Enviada em 01/12/2020
A Constituição Federal diz que todos são iguais perante a lei, sem distinção de qualquer natureza. Todavia, o racismo, presente na história do Brasil desde a escravidão, ainda é uma característica da sociedade tupiniquim. Desse modo, foram criadas algumas políticas públicas que visavam combater este preconceito, mas infelizmente ainda não foram suficientes para findar este problema.
Em primeiro lugar, o afrodescendente sente o racismo na pele desde a infância e nem sempre termina o ensino médio. Já na escola, que deveria ser um ambiente de interação e convívio para o bem-estar, colegas de pele mais clara praticam o chamado “bullying”, fazendo com que, desde a tenra idade, o negro busque se isolar. Isso é um dos motivos da evasão escolar, pois, segundo dados do Todos Pela Educação, apesar de 97% das crianças brasileiras estarem em ambiente escolar, apenas 54% dos jovens pretos terminam o ensino médio.

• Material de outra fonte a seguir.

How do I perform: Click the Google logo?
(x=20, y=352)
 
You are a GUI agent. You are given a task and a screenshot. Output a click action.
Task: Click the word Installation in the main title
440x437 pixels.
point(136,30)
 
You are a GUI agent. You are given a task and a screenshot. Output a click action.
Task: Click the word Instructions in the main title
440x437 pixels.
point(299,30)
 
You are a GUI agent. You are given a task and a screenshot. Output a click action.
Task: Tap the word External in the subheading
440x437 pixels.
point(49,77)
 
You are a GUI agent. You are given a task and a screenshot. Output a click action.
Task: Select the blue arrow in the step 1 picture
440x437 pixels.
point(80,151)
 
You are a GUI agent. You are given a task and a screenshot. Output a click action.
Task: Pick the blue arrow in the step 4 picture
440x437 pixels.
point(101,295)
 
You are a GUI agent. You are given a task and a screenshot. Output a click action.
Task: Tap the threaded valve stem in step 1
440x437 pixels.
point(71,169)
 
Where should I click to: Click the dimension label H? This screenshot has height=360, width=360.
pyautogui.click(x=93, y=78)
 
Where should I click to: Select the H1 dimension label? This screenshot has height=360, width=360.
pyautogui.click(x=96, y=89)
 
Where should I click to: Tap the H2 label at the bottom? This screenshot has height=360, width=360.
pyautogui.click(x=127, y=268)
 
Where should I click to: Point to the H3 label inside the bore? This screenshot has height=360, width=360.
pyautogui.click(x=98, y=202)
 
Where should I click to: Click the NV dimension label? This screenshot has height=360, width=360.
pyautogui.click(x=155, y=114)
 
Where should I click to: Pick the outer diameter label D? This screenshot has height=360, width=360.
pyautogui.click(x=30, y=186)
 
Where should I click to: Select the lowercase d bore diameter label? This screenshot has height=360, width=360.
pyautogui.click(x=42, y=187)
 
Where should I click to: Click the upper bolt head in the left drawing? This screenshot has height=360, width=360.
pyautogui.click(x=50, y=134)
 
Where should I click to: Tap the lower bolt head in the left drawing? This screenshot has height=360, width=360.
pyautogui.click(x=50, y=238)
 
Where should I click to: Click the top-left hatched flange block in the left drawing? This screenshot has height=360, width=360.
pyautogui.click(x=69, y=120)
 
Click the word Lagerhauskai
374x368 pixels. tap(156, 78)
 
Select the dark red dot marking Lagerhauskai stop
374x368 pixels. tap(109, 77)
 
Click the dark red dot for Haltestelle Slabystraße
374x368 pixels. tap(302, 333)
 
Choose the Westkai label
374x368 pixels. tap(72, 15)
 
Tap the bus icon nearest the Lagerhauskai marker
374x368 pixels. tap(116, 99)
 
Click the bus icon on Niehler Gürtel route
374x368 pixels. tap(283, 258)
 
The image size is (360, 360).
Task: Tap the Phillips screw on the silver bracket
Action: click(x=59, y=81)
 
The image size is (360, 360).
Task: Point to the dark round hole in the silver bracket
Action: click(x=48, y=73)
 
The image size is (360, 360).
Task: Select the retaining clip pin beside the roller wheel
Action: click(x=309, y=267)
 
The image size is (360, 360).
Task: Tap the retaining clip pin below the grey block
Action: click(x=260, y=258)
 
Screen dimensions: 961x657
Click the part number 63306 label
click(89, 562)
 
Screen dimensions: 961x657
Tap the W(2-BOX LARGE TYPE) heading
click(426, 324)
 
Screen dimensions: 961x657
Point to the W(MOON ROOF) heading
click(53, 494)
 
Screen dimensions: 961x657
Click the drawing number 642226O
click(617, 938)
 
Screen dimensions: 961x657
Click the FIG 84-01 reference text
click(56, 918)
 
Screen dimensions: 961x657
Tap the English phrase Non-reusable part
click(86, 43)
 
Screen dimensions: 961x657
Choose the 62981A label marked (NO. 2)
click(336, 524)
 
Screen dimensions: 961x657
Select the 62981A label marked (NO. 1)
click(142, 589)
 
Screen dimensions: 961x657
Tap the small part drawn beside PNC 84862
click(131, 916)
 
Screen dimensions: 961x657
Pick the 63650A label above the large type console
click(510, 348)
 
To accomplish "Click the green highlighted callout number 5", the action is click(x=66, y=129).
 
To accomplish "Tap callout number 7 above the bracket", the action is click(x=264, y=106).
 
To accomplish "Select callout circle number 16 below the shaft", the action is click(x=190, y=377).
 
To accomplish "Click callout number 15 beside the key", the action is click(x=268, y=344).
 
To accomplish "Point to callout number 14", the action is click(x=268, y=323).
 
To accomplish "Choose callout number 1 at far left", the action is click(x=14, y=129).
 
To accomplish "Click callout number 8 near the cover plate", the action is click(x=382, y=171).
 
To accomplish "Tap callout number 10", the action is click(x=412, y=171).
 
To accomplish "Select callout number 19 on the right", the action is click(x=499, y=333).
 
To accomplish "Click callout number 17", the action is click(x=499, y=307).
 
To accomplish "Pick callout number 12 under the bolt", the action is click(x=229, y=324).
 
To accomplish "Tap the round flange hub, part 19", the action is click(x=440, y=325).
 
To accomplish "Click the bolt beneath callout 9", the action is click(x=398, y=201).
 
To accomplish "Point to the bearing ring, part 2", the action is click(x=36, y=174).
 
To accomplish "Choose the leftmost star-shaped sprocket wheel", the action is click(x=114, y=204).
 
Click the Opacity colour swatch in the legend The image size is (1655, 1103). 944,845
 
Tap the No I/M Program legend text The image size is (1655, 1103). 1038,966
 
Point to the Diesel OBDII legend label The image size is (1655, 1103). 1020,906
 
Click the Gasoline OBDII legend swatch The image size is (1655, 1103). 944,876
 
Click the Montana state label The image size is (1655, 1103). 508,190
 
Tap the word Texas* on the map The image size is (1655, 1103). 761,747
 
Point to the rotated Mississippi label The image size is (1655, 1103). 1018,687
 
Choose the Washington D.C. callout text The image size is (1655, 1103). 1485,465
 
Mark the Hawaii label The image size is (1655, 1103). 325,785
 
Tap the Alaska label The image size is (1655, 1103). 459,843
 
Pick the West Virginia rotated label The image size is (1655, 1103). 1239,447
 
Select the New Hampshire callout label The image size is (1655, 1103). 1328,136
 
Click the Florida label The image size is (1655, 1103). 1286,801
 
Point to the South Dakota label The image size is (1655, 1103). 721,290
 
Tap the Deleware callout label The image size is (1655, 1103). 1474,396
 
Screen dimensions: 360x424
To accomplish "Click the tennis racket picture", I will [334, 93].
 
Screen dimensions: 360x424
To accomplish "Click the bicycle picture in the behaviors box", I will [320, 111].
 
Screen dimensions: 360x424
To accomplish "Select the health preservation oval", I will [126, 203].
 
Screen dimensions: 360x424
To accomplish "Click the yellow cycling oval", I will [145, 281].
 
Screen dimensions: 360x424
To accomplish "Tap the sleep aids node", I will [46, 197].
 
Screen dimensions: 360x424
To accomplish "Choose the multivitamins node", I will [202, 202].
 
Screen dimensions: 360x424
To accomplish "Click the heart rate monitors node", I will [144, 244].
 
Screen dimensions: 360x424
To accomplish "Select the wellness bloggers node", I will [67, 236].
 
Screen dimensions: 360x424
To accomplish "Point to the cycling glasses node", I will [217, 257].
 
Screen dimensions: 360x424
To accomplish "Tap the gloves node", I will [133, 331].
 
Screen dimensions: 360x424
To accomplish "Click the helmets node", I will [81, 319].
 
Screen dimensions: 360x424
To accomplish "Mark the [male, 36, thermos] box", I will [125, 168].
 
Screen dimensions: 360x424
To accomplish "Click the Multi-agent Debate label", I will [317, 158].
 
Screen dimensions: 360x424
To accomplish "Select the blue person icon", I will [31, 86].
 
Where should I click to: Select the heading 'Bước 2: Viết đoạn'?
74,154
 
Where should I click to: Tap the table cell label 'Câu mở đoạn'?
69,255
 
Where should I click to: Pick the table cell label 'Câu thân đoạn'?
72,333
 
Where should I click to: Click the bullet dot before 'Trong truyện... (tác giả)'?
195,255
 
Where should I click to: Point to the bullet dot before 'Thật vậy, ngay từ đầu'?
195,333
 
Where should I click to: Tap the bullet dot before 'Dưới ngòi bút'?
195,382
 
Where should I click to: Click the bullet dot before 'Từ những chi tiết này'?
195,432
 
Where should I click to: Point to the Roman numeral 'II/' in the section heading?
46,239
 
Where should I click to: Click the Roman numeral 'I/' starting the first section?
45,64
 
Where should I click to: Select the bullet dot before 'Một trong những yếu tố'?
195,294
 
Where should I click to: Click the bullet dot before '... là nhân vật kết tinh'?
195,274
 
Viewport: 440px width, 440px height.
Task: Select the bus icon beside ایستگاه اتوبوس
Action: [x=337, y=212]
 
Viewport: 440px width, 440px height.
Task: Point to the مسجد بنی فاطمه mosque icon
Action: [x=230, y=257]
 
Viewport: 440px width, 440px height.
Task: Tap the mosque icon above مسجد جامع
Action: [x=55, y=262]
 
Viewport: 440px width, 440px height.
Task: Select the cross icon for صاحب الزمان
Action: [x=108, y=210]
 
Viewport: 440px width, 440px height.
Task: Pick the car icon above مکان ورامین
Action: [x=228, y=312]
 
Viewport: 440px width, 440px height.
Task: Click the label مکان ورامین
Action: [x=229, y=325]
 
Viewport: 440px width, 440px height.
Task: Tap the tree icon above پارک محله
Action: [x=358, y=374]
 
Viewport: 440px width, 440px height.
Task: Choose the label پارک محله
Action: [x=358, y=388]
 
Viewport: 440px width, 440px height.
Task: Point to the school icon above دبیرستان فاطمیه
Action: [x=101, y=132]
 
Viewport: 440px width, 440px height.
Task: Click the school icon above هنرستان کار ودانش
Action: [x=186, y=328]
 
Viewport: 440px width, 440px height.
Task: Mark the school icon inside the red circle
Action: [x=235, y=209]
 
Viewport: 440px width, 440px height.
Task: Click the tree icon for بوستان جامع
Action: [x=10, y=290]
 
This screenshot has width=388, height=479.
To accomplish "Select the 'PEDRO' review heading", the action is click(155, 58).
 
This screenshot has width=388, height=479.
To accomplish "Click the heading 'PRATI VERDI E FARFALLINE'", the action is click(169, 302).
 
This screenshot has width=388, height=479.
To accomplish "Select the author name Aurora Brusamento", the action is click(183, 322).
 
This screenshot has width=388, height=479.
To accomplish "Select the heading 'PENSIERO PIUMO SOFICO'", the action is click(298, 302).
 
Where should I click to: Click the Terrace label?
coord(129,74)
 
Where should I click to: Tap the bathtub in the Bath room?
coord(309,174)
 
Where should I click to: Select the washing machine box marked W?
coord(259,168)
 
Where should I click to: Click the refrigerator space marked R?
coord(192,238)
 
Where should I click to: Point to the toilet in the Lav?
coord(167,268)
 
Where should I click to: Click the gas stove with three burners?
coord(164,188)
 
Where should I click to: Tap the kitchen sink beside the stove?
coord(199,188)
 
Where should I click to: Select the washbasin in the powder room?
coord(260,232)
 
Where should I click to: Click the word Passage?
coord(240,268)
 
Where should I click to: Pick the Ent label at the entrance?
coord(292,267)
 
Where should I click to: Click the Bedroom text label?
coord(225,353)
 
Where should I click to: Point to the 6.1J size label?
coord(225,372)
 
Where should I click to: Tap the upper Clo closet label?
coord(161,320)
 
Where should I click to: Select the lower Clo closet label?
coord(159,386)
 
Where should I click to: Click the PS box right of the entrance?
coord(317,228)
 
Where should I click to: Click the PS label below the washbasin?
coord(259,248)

Em segundo lugar, a ausência dessa educação formal afeta na escolha de empregos no mercado de trabalho. Apesar da lei 12990 (Lei de Cotas para Negros) destinar 20% das vagas de concurso público para negros, no âmbito privado, não há essa exigência. O que resta para os negros são cargos menores e, comparando-os aos brancos, com os mais baixos salários.
Destarte, embora haja políticas públicas que objetivam eliminar o racismo, ainda há muitos desafios para o Governo e a sociedade. De início, deve-se incentivar, por meio de palestras em praça pública, a educação para todos, mostrando a população negra os seus direitos. Além disso, a escola também deve promover um ambiente mais inclusivo e solidário, que desenvolva o respeito mútuo. Por fim, o Poder Legislativo, juntamente com o Poder Executivo, deve ampliar a Lei de Cotas para Negros, aumentando o número de vagas, não só em concursos públicos, como também em empresas privadas.